Some governments have responded to the potential threat of mad cow and hoof-and-mouth diseases by requiring farmers to track animals with RFID. The same technology could play a role if there were an outbreak of disease directly associated with animals, as was the case with bird flu. It would be possible to use RFID to track which animals the diseased animals had come in contact with and slaughter just those, thereby preventing the widespread destruction of farm animals that had not been exposed to the disease.

But governments could be more proactive by taking steps to deploy RFID systems that would enable hospitals to track individuals who have a disease, and those who come in contact with them.

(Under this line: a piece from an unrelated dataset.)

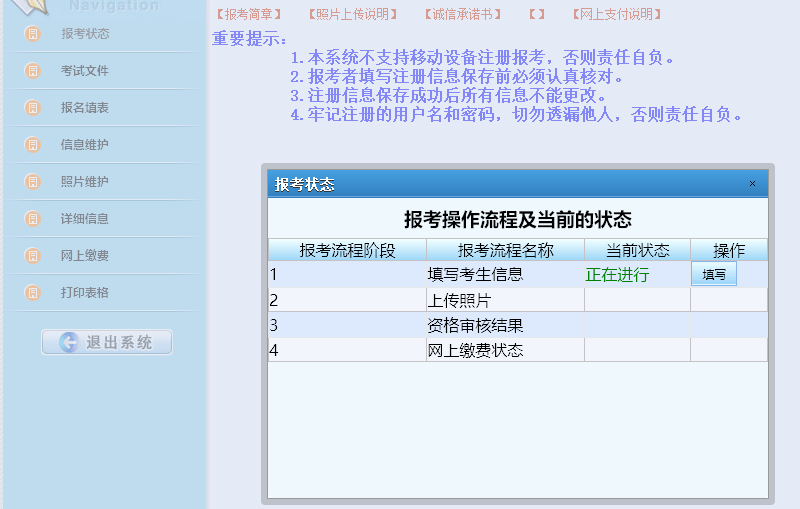The image size is (800, 509).
Task: Select 网上缴费 in the sidebar
Action: pyautogui.click(x=85, y=256)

When the SARS outbreak was raging across Asia, hospitals in Taiwan and Singapore responded by deploying active RFID systems. Each patient confirmed to have the rapidly spreading disease was given an active RFID tag to wear. Doctors, nurses and others in the hospital also wore tags, as did visiting family and friends.

The system allowed doctors to monitor those who came in contact with infected patients. This was critical, because the incubation period of the SARS virus is 10 days. The system was set up to store data on individuals for 21 days (after which it was deleted), ensuring that information about all the contacts a SARS patient had within the hospital remained available well after the incubation period ended. With this information, health officials could determine whether new cases were the result of contact with existing SARS patients at hospitals.

By establishing these systems in advance, governments could contain a virus more effectively, and hospitals could respond more quickly to those who had been exposed to the virus. This issue is particularly vital for protecting the lives of health-care workers. Nearly 180 nurses and more than 50 doctors died in Hong Kong after treating SARS patients and contracting the illness themselves. Government funding would be key, but the system could also make hospitals more efficient if it were designed to track assets as well as people in the event of an outbreak. For doctors and nurses responding to a pandemic, such a system could be a matter of life and death.